1959年大分県生れ。83年ウェスタンミシガン大学数学科・哲学科卒業。85年ミシガン大学大学院哲学研究科修士課程修了。86年東京大学研究生、88年テンプル大学専任講師、92年城西国際大学助教授。96年國學院大学助教授、2001年同大学教授、現在に至る。論理学、科学哲学、ディベート論、コミュニケーション論、限界論、クルト・ゲーデルなどについての著書・論文多数。主な著書は『東大生の論理−「理性」をめぐる教室』(ちくま新書)、『ゲーデルの哲学』『理性の限界』『知性の限界』(講談社現代新書)、『哲学ディベート』(NHKブックス)、『科学哲学のすすめ』(丸善)、『環境と人間』(共著、岩波書店)、『パラドックス!』(共著、日本評論社)など。

2011年5月号掲載


私が東京大学駒場キャンパスの「論理学」の講義で、「理性」をめぐるディスカッションを行なったときの話です。

データセットの行
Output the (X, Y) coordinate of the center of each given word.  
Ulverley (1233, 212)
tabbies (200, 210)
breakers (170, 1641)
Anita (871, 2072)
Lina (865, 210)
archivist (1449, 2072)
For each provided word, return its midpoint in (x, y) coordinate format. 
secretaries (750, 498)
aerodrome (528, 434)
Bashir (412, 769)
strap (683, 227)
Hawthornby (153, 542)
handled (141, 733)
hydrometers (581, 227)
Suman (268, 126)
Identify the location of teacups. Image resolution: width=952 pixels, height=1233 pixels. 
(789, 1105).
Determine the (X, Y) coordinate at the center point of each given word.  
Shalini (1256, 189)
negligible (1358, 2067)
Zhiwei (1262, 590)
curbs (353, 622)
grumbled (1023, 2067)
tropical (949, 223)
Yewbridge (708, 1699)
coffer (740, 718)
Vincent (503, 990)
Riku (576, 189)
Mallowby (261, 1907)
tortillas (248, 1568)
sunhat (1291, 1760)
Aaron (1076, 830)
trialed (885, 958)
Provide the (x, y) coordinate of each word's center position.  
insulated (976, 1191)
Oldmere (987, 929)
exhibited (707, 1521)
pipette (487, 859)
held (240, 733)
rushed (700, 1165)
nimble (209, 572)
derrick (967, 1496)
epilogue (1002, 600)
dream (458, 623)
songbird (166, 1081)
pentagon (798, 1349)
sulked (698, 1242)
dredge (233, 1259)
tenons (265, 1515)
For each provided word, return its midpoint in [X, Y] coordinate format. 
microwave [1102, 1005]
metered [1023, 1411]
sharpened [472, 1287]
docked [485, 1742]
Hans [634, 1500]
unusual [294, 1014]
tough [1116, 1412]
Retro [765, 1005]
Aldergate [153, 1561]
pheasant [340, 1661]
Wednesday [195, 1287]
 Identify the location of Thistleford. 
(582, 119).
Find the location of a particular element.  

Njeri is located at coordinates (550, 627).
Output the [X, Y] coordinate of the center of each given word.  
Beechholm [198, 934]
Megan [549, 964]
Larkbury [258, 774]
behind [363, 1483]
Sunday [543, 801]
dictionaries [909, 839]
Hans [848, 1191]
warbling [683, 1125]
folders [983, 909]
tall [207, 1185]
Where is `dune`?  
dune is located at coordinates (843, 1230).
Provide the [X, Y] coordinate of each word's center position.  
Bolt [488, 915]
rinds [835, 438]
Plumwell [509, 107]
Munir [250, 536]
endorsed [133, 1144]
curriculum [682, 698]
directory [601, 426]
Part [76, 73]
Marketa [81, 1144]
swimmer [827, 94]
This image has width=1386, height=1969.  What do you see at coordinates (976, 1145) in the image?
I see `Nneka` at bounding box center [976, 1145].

やることリスト
1 - 抜粋本文によると、著者が國學院大学の教授になったのは何年か。
2 - 東京大学駒場キャンパスの「論理学」の講義についての文章を、最後の文の後から書き継ぐこと。

課題ごとの解答
1 - 2001年

2 -
クラスの約200名の学生にコメントシートを配り、名前と「1,000円」か「1万円」のどちらかを書くように指示したんです。もし「1万円」と書いたシートがクラスの20%以内だったら、「1,000円」と書いた人には1,000円を、「1万円」と書いた人には1万円をプレゼントしようではないか。でも、「1万円」が20%を超えていたら、誰にもお金はプレゼントしない、と。

──当然、「1,000円」と書くと思うのですが・・・。それで、結果はどうなったんですか?

高橋 何と、30%以上の学生が「1万円」と書いたんです。「論理的」だといわれている東大生といえども、全員が得をする「集団的合理性」と、個人の得を優先した「個人的合理性」が衝突してジレンマに陥り、こうした結果を招いてしまったんですね。

東京大学での「記号論理学」授業風景<写真提供:高橋昌一郎氏>
東京大学での「記号論理学」授業風景<写真提供:高橋昌一郎氏>
國學院大學の高橋ゼミは、外国語文化学科のため女子学生が多い<写真提供:高橋昌一郎氏>
國學院大學の高橋ゼミは、外国語文化学科のため女子学生が多い<写真提供:高橋昌一郎氏>

──なるほど・・・。人間の心理というのは、論理的に説明できないことが多いということですね。そうなると、もはや理性というより人間性が試されているような気がします。

限界を踏まえ困難に立ち向かう、それが人間の強さ


──ところで先生、人間には理性、知性が備わっていますが、それ以前に本能的に感じる「感性」がありますよね。「感性」にも、限界はあるのでしょうか。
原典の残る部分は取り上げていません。